EXERCISE
Render the entries from the line with "The image size is (575, 294)." up to and including the line with "coord(731,232)" as a two-column CSV with the header instruction,action. Give one row per entry, with its text under instruction and its answer under action, each in a single quoted field with any line breaks replaced by spaces.

DATASET ROWS
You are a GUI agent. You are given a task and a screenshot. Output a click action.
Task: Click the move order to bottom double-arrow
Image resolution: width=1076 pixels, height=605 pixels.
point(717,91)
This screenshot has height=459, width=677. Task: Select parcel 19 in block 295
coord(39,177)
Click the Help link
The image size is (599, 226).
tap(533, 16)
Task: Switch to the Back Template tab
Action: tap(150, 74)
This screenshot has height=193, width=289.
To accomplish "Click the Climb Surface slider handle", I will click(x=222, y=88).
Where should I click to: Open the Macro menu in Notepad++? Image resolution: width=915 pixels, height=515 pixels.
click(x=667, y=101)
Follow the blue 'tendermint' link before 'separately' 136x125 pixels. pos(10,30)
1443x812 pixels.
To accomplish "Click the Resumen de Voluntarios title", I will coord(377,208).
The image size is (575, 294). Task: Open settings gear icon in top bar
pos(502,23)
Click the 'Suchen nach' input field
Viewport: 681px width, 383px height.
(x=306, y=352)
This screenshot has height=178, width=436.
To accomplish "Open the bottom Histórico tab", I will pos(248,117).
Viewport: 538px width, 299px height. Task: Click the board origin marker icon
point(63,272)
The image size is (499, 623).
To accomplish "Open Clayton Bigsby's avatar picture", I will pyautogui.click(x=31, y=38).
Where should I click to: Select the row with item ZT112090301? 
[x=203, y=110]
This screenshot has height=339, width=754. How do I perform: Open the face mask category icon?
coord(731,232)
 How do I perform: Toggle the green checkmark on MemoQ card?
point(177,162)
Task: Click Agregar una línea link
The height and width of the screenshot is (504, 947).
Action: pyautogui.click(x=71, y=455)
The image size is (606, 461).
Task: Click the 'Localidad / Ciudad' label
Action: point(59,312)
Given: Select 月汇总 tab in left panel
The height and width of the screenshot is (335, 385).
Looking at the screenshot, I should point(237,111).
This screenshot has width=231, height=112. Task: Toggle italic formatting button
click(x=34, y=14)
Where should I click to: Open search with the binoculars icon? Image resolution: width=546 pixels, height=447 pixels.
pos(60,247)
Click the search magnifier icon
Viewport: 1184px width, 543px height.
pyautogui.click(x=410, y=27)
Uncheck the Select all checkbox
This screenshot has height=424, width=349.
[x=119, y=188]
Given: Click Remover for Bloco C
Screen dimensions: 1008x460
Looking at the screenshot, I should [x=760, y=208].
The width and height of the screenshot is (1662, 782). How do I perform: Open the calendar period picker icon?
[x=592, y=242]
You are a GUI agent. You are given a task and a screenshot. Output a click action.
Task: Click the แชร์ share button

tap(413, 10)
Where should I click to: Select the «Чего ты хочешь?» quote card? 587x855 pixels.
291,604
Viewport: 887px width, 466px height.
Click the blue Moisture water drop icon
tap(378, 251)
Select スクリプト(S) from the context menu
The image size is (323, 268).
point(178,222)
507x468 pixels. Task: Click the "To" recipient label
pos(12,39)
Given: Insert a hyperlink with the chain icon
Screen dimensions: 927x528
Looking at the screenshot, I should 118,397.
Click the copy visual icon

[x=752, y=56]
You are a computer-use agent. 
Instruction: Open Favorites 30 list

THE COMPLETED TASK
instruction,action
"The image size is (575, 294). Task: Open settings gear icon in top bar","pos(502,23)"
"Click the 'Suchen nach' input field Viewport: 681px width, 383px height.","(x=306, y=352)"
"This screenshot has height=178, width=436. To accomplish ""Open the bottom Histórico tab"",","I will pos(248,117)."
"Viewport: 538px width, 299px height. Task: Click the board origin marker icon","point(63,272)"
"The image size is (499, 623). To accomplish ""Open Clayton Bigsby's avatar picture"",","I will pyautogui.click(x=31, y=38)."
"Where should I click to: Select the row with item ZT112090301?","[x=203, y=110]"
"This screenshot has height=339, width=754. How do I perform: Open the face mask category icon?","coord(731,232)"